Dem Gedanken des vorigen Abschnitts, dass nämlich das Internet - im Gegensatz zum Anarchismus - keine gesamtgesellschaftliche Perspektive ist, ließe sich auf den ersten Blick zweierlei entgegenhalten. Erstens, dass Freiheitsideale bis hin zur Herrschaftsablehnung eine wichtige Motivation vieler InternetprotagonistInnen und immer noch Bestandteil der Netzkultur sind. Zweitens, dass ein Ende des Vordringens des Internet in die Gesellschaft gar nicht absehbar ist. Beides ist zwar richtig, aber ändert nichts an den Kommandostrukturen und Verblendungszusammenhängen, die das Internet von der real ex. Gesellschaft umso mehr "erbt", je mehr es sie durchdringt. Dennoch lohnt sich eine genauere Untersuchung der beiden Aspekte auf ihr libertäres Potential.
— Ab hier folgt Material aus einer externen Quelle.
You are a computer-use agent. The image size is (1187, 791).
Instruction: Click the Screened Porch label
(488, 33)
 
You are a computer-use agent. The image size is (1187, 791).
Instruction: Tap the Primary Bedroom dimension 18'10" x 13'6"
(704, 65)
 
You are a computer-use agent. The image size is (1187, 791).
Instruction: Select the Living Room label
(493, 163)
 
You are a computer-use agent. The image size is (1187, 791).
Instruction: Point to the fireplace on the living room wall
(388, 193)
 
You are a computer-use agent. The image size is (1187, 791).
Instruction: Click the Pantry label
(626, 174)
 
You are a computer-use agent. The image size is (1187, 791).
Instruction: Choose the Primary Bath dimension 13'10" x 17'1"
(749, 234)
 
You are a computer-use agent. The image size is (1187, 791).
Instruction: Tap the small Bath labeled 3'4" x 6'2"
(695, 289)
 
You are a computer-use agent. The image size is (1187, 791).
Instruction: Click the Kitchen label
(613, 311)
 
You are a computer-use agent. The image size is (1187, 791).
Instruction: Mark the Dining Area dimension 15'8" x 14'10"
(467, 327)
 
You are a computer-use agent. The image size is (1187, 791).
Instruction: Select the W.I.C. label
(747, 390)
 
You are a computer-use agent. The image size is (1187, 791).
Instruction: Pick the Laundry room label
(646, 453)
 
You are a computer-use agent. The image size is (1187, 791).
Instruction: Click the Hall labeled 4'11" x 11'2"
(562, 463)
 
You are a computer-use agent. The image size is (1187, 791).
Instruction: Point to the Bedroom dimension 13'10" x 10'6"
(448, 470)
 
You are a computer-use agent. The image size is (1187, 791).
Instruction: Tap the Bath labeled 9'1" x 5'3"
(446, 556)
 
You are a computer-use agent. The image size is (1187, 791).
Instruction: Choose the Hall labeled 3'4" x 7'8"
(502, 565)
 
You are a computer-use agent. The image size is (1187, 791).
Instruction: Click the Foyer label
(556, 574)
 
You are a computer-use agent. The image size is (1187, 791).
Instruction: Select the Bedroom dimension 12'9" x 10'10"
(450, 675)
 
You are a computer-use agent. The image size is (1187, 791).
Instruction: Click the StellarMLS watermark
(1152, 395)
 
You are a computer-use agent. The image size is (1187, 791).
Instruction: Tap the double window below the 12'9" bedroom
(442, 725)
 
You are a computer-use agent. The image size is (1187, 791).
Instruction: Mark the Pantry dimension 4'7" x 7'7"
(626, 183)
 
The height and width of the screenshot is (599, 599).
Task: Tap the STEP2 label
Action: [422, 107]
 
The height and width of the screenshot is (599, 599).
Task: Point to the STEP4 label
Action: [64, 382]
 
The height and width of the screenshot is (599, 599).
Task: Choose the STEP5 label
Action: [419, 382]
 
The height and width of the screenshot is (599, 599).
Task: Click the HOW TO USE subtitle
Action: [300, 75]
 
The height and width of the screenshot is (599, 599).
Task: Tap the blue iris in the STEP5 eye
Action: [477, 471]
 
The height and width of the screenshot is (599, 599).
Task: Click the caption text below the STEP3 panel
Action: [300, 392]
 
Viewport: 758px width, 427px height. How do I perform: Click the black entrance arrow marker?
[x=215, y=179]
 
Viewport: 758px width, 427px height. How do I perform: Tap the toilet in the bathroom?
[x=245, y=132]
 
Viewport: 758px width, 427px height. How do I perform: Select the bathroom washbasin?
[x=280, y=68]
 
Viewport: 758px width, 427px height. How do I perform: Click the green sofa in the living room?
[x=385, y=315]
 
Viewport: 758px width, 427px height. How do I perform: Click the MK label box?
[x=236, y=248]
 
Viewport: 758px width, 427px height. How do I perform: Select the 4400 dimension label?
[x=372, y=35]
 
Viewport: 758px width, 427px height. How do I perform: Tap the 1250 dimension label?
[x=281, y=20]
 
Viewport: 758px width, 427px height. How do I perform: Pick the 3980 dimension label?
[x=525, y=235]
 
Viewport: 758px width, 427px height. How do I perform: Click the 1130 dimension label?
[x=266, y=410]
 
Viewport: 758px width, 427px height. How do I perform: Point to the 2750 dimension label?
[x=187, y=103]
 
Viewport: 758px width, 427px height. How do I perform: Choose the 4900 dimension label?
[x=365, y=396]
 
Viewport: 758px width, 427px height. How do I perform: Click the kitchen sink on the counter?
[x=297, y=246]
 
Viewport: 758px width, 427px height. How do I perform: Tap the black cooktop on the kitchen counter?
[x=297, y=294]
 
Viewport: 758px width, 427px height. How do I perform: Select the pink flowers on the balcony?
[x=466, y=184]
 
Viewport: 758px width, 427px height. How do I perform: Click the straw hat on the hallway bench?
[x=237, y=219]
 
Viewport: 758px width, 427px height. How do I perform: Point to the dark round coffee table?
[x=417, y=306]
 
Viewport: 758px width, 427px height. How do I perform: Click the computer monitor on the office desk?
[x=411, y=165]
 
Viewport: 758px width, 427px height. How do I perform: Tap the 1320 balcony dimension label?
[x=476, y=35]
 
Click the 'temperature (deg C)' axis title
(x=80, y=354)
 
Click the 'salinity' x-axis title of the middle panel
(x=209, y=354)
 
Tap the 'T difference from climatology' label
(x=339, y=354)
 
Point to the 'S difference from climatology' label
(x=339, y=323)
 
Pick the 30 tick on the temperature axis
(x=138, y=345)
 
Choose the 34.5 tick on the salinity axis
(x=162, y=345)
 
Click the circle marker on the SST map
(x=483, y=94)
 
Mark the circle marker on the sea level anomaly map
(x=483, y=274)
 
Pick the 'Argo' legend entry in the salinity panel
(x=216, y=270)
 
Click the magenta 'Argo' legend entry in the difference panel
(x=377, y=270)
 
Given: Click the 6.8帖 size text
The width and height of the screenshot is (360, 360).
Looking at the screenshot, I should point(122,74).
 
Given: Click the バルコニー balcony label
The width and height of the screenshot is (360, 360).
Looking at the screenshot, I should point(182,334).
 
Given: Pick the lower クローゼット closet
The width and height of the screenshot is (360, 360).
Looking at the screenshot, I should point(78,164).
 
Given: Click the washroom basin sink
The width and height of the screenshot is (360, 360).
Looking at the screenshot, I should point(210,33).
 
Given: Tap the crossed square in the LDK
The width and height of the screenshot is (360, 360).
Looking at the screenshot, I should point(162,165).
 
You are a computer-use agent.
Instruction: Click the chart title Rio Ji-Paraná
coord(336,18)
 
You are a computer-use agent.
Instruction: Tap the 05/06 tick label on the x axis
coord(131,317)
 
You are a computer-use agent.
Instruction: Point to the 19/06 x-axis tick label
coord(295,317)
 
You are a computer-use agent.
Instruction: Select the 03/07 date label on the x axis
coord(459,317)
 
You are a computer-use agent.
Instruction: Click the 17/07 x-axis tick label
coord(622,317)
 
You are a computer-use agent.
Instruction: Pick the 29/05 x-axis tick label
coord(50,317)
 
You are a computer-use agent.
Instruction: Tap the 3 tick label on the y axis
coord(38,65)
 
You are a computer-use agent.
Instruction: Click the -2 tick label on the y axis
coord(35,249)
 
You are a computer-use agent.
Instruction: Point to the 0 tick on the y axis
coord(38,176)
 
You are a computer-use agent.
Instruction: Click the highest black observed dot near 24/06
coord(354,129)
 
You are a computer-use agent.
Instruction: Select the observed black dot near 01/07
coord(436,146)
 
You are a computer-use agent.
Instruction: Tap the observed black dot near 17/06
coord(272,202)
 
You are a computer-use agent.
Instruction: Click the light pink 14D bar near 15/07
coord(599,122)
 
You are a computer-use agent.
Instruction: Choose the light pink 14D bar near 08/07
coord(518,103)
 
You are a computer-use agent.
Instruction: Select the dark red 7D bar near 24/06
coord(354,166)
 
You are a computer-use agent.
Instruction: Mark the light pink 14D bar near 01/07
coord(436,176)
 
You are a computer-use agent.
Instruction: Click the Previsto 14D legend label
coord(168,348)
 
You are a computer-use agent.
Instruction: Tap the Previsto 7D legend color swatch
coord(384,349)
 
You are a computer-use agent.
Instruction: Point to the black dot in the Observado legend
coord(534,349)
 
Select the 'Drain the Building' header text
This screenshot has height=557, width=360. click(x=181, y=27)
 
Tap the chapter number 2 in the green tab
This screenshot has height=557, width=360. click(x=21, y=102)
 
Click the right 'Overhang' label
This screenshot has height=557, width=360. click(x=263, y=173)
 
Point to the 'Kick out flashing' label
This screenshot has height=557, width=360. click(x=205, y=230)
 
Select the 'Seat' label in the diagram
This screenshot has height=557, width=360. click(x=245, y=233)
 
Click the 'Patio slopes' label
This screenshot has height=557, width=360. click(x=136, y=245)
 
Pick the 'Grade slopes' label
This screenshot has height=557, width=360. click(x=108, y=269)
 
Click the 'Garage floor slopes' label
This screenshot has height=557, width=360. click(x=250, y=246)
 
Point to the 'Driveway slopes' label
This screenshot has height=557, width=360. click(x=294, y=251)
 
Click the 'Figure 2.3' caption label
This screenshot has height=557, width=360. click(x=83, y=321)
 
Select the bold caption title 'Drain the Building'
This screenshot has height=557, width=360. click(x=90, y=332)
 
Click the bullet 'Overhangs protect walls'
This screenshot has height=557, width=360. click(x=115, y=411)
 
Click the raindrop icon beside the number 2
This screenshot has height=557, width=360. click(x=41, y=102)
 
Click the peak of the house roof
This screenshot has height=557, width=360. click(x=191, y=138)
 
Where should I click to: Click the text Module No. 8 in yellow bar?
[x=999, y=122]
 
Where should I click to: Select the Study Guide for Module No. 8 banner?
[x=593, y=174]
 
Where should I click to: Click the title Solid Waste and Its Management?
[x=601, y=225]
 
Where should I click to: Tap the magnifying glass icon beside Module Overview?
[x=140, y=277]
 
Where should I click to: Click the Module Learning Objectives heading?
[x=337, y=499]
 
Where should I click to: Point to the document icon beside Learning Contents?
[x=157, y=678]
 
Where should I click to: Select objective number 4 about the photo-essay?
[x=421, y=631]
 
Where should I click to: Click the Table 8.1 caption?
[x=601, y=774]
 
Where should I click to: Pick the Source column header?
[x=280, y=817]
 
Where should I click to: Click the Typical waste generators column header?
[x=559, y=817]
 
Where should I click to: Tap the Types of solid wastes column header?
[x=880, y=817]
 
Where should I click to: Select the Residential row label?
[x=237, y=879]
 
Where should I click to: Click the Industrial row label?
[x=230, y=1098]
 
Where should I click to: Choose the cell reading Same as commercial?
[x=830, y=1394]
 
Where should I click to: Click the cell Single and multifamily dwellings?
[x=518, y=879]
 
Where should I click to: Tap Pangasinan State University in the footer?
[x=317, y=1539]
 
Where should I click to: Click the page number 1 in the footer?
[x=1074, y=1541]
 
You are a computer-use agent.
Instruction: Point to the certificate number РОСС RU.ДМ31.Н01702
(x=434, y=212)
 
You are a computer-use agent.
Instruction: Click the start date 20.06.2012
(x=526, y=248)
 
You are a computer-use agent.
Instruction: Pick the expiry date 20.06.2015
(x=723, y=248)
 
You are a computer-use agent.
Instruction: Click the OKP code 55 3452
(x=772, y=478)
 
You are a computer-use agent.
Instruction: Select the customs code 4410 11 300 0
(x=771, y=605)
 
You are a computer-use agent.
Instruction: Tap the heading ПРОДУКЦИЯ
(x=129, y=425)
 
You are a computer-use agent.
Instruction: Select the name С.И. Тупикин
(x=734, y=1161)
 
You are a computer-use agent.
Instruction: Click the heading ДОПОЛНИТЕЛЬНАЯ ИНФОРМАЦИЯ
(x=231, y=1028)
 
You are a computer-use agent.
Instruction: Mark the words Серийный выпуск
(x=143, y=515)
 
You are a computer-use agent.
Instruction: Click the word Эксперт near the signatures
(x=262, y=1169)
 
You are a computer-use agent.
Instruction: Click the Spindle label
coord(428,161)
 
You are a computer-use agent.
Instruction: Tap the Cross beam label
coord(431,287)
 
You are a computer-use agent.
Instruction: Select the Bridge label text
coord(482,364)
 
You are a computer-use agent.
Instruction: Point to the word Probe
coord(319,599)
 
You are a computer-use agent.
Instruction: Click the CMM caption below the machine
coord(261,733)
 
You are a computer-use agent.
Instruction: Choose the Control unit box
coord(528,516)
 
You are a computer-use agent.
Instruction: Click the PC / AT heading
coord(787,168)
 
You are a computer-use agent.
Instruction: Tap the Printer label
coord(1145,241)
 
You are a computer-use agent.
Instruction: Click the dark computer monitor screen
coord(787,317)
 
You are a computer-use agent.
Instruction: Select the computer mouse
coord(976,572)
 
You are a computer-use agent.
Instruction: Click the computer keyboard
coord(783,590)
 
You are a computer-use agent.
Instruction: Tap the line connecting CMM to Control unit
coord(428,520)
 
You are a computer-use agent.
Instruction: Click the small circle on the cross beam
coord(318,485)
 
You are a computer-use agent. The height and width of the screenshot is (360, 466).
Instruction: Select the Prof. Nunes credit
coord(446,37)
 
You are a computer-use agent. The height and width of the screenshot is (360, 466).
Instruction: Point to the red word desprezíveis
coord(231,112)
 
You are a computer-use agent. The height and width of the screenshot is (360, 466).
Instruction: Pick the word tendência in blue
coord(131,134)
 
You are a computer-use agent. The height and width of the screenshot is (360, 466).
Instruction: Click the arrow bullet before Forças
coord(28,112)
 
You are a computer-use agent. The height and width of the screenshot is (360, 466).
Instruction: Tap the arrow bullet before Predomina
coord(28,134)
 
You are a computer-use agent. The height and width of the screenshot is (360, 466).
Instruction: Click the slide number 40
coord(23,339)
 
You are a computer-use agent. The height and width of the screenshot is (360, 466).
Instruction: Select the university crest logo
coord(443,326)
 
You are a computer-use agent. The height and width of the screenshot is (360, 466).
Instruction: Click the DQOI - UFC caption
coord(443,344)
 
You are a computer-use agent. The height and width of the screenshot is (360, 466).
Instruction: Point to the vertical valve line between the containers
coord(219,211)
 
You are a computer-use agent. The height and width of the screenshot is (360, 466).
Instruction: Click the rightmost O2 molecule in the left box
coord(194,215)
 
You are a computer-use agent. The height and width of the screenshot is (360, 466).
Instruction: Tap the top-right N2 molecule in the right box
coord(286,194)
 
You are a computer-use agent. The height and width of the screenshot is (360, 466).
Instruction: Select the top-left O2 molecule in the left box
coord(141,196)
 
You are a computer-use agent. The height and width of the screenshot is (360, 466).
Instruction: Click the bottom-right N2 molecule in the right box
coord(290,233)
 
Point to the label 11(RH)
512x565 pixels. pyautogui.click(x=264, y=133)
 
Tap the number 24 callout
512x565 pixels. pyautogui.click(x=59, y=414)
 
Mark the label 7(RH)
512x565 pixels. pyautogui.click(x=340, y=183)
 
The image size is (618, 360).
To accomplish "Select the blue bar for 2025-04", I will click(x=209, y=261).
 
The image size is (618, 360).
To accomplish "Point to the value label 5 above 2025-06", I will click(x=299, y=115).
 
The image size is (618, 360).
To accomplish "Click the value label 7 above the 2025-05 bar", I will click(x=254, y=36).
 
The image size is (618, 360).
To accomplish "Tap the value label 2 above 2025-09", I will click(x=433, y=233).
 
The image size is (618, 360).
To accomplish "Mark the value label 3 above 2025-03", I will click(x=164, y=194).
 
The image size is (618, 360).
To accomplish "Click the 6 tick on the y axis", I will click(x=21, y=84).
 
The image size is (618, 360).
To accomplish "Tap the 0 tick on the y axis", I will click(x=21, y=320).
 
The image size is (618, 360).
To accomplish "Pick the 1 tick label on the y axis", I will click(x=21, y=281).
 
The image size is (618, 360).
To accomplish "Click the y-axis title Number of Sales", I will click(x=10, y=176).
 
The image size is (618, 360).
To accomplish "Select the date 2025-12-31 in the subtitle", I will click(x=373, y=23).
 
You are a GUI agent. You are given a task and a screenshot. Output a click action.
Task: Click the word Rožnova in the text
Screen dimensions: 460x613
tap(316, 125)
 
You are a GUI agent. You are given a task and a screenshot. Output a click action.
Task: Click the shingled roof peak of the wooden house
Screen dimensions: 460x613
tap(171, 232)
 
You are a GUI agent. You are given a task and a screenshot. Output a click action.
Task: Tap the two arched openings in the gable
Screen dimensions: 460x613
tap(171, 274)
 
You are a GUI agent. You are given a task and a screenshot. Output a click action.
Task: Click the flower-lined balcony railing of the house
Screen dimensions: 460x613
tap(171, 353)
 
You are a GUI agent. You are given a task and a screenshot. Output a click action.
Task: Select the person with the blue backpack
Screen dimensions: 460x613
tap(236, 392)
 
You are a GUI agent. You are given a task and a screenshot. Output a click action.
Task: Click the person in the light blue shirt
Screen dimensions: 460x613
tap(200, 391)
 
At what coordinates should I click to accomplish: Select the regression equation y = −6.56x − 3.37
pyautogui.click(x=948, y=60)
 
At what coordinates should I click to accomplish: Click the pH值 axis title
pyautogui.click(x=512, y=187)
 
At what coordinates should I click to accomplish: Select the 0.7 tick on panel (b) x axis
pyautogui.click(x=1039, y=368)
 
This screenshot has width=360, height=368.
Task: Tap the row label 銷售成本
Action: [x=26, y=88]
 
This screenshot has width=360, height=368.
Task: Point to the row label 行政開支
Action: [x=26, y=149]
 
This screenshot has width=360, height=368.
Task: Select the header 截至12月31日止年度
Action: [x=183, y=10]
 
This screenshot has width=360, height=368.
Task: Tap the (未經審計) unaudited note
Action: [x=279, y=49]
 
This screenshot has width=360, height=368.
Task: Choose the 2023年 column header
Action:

Das Vordringen des Internet in die Gesellschaft erfolgt technisch aufgrund seiner quantitativen Offenheit, ökonomisch - seit dem Übergang von der akademischen zur kommerziellen Phase - in kapitalistischen Formen. Die resultierenden Probleme wurden oben ja angesprochen, sie hängen wesentlich mit der Regulation des Wachstums durch cash flow zusammen. Auf der Anwendungsebene des Internet haben die verschiedenen kommunikativen Nischen, z.B. Usenet, IRC, Wikis, Blogs etc., jeweils eigene technische und soziale Regulationsmethoden entwickelt. Im operativen Kern des Internet dagegen ist eine Änderung der Regulationsmethodik von technisch-wirtschaftlich zu technisch-sozial aufgrund der Eigentumsverhältnisse und Verwertungsinteressen nicht zu erwarten. Daher werden kriminelle (und) staatliche Angriffe weiter zur Tagesordnung gehören. Dennoch sollen hier beispielhaft zwei Bereiche dargestellt werden, die libertäre technisch-soziale Regulationsmethoden unterhalb der Anwendungsebene etablieren könnten und den Spieß so umdrehen, dass das Internet bei seiner Durchdringung der Gesellschaft explizit libertäre Prinzipien nutzt und damit verbreitet.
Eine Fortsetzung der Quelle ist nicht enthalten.